A Prefeitura de Mogi das Cruzes, por meio da Secretaria Municipal de Habitação Social e Regularização Fundiária, dará início nesta semana a uma pesquisa de campo que irá mapear e identificar todos os condomínios habitacionais de interesse social no município. Um levantamento preliminar indica a existência de 92 condomínios, com aproximadamente 23 mil unidades habitacionais, o que representa entre 80 mil e 100 mil pessoas, distribuídas por diversos bairros da cidade.
“A prefeita Mara Bertaiolli entende a importância de conhecer essas pessoas, entender como vivem, identificar suas necessidades e, principalmente, atendê-las. Por isso, desenvolvemos essa pesquisa e, a partir desta semana, enviaremos técnicos a campo. Eles irão percorrer todos os condomínios habitacionais de interesse social em Mogi das Cruzes, começando pelo contato com os síndicos.

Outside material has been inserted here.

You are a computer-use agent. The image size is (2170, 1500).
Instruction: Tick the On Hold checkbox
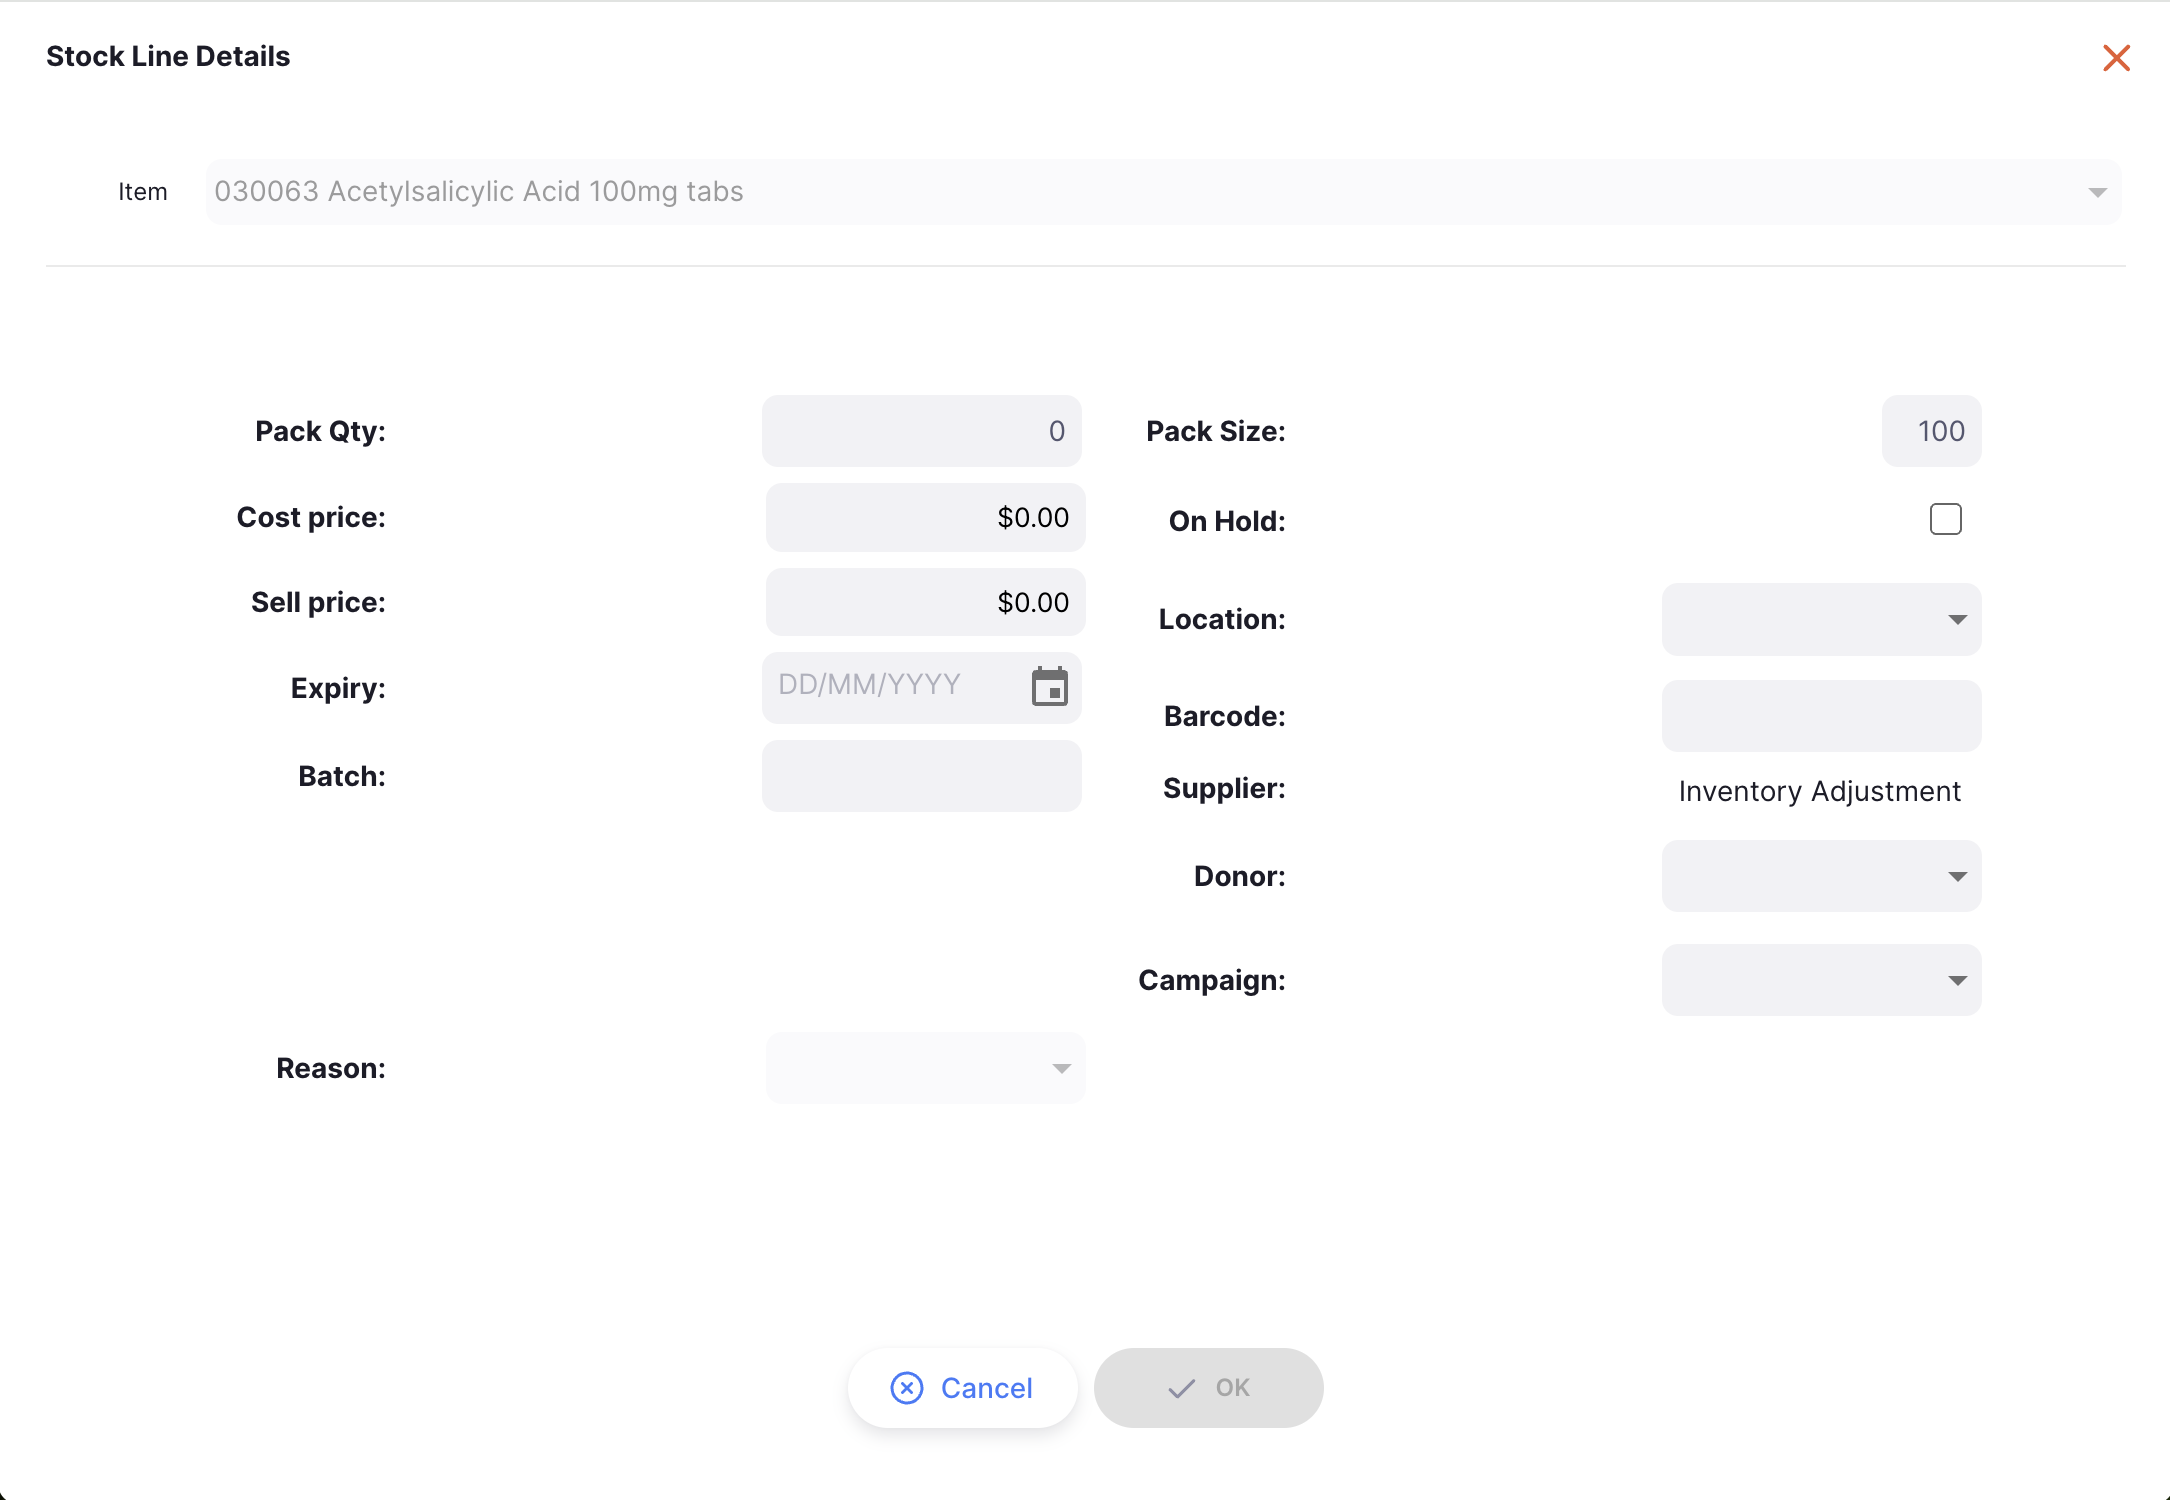coord(1945,519)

Um questionário será utilizado para coletar informações adicionais, o que permitirá traçar um perfil de cada condomínio e identificar suas demandas”, explica o secretário Romildo Campello.

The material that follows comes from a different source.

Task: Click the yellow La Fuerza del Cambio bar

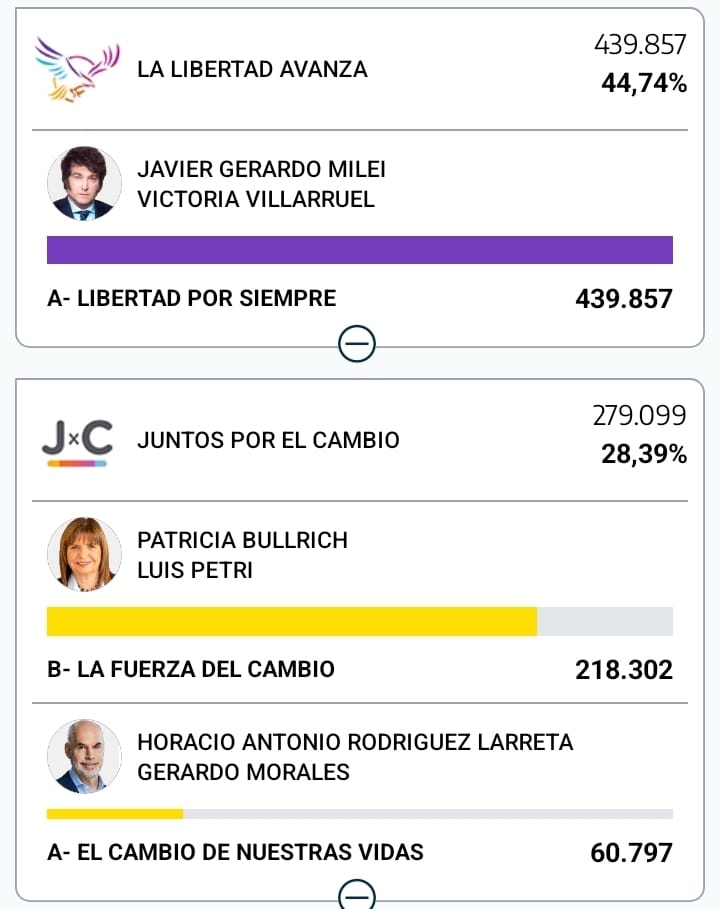Action: click(x=292, y=621)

O questionário, elaborado pela equipe técnica da secretaria sob a supervisão da secretária-adjunta Silva Zamai, aborda questões como a presença de áreas comuns (como salão de festas e espaços de lazer), os principais problemas enfrentados na gestão do condomínio, as melhorias desejadas pelos moradores, a percepção da política habitacional do município e a disponibilidade para participação em reuniões, entre outros aspectos.

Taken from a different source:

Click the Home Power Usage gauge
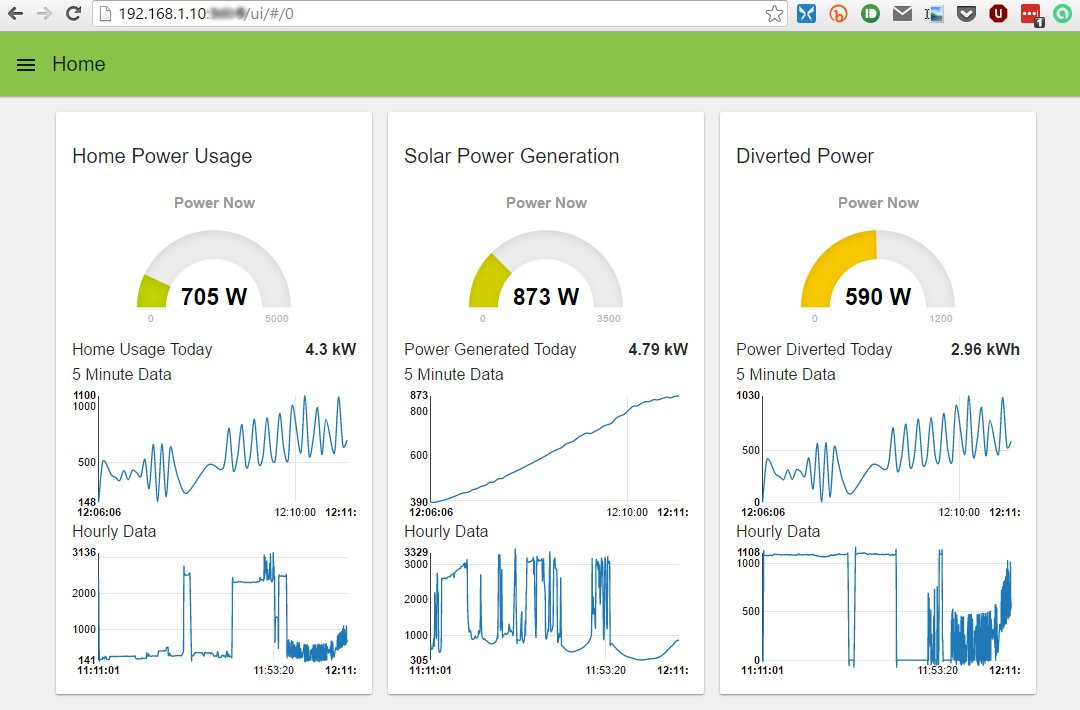 [213, 270]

Romildo Campello destaca que, desde as décadas de 70 e 80, diversos programas habitacionais foram implementados em Mogi das Cruzes por diferentes esferas do governo (municipal, estadual e federal), com entregas significativas de casas e apartamentos de interesse social em vários bairros da cidade. No entanto, ao longo desses mais de 50 anos, nunca foram reunidas informações sobre esses condomínios, o que permitiria identificar problemas comuns, desafios e ações públicas que possam solucionar demandas coletivas.
Os programas de Habitação de Interesse Social, conhecidos pela sigla HIS, incluem casas e apartamentos construídos com subsídios dos governos (municipal, estadual ou federal) e destinados à população de baixa renda. Exemplos incluem as unidades do Programa de Arrendamento Residencial (PAR), da Companhia de Desenvolvimento Habitacional e Urbano (CDHU), do Pró-Moradia e do Minha Casa Minha Vida, entre outros.
A Secretaria Municipal de Habitação Social e Regularização Fundiária espera receber os resultados da pesquisa de campo em cerca de um mês. A partir disso, as informações serão compiladas e começará uma nova etapa do Programa Viver Mogi, que iniciará com uma reunião com os síndicos. As etapas seguintes incluirão a identificação de problemas comuns, demandas reprimidas e, sobretudo, ações concretas da Prefeitura. “Este trabalho, como foi determinado pela prefeita Mara Bertaiolli, visa proporcionar melhorias na qualidade de vida dessas pessoas, e é isso que faremos”, conclui Campello.